Thursday, November 5, 2009

The Price of Complexity

A young friend and I often get into an argument about 1960-1980 rock & roll bands. He's a Led Zep fanatic. I liked the Who and was bored with most of the Zep's output. Partially, it's a matter of taste. Partially, it's a matter of perspective. Mostly, it's something for us to talk about when we're bored. However, yesterday's argument about "kids' music" produced something new for me.

He really objected to the idea that R&R is kids' music because, according to him, a lot older people are getting into the music and sticking with it longer. Cute, don't you think? I don't know how any 20-something can claim his generation is sticking with R&R longer than his parents' generation who are, apparently, going to go to their graves listening to the same crap they listened to when they were 19. Even worse, we're going to go down the tubes making our kids listen to that crap.

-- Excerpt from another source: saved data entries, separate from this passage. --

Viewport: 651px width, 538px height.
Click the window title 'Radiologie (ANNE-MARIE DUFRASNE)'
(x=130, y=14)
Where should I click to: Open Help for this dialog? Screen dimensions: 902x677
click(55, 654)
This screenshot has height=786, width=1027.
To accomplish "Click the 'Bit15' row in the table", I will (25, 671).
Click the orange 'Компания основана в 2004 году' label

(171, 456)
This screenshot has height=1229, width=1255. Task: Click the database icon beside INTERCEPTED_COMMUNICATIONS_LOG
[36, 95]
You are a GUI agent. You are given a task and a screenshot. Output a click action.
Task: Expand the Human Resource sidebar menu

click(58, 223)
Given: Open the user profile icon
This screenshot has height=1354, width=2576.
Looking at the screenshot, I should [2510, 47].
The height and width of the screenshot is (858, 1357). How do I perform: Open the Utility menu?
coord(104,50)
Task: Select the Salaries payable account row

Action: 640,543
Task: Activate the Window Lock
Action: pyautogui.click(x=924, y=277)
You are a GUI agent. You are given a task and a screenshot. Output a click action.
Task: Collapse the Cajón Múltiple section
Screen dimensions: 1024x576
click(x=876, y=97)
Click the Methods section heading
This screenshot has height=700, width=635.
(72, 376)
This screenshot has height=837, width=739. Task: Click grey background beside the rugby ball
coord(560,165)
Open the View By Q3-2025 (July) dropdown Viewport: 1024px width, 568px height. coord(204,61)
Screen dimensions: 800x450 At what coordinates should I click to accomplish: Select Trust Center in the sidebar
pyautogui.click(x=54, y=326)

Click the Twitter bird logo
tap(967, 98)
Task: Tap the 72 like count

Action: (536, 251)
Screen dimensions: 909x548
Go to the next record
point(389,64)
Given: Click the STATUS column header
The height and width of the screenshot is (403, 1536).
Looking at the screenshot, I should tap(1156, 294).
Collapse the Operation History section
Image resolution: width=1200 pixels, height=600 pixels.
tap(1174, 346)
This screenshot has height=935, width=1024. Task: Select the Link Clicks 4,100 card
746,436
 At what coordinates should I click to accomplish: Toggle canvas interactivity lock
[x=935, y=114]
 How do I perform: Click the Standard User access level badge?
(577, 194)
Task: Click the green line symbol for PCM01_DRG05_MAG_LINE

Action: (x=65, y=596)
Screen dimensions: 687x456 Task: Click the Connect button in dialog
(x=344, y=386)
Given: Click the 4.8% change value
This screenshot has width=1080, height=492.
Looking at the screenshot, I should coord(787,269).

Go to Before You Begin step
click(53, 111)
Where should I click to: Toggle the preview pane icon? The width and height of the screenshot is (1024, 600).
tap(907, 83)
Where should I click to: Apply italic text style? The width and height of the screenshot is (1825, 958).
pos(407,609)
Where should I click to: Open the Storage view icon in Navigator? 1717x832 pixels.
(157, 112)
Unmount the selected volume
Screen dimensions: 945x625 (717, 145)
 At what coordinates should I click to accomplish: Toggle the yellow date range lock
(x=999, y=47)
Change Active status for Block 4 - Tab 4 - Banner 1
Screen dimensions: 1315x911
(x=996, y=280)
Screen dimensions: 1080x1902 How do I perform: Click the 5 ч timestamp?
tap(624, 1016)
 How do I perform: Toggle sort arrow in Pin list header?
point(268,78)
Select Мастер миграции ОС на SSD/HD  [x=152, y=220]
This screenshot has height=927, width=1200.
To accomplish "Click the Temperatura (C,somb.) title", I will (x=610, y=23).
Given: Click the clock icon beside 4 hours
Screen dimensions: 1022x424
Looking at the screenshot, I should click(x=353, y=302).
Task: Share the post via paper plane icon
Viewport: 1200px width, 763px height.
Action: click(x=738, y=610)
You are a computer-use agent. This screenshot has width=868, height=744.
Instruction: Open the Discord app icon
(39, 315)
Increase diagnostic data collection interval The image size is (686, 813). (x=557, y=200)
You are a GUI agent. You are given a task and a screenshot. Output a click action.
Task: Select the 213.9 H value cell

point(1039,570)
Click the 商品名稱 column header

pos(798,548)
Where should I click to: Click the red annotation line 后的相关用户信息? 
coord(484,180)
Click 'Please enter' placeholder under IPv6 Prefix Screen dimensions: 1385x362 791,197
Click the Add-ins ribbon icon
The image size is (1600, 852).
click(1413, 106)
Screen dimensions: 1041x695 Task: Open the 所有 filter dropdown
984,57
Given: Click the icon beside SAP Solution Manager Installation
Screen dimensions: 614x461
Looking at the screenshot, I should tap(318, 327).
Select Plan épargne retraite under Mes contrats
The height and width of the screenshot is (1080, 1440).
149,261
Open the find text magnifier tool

Try to find a radio station that isn't playing 30-year-old R&R. Good luck.

That's not the point of this rant, though. The point is that, about half-way into our usual routine, I realized that 25 (or 30) is the new 15-19. This morning, I realized why.

A significant portion of our culture is dedicated to convincing its children to stay children long past puberty, long past the normal age of separation, mating, and starting a family, and well beyond when any traditional human would be a good way into adulthood. No, it's not because we live so much longer.

Steve Wozniak was 26 and an accomplished, employed (by HP) engineer when he started Apple, Inc. with his 21-year-old friend (at the time) Steve Jobs (who was still living in his parent's home). Jobs was (and may still be) the posterboy for the youth culture, but Wozniak was a more traditional young adult. [As a side-note, Jobs engineering-background claim-to-fame came when he conned Wozniak into doing a design job he'd been hired to do for Atari, split the bonus with Wozniak, and claimed he was a "real engineer" for doing the job. Sales as design, I guess.] Bill Gates (15) and Paul Allen (17) started their first commercial computer programming venture writing code for traffic control systems and moved to New Mexico five years later to start Microsoft. Eric Buell was a full-time engineering student and motorcycle mechanic in his early 20's. Greg Mackie was 17 when he began his career as an engineer and started his first audio products company. Sure, this short list if overstuffed with non-typical successes, but the list of young adults making their way before they are middle-aged goes on for millions of Boomers. Go back another generation and you're looking at a majority of young men who were out their parent's door and on their own in their teens. Today, it appears to be rare to find a young person who can live independently before 30 (or 40).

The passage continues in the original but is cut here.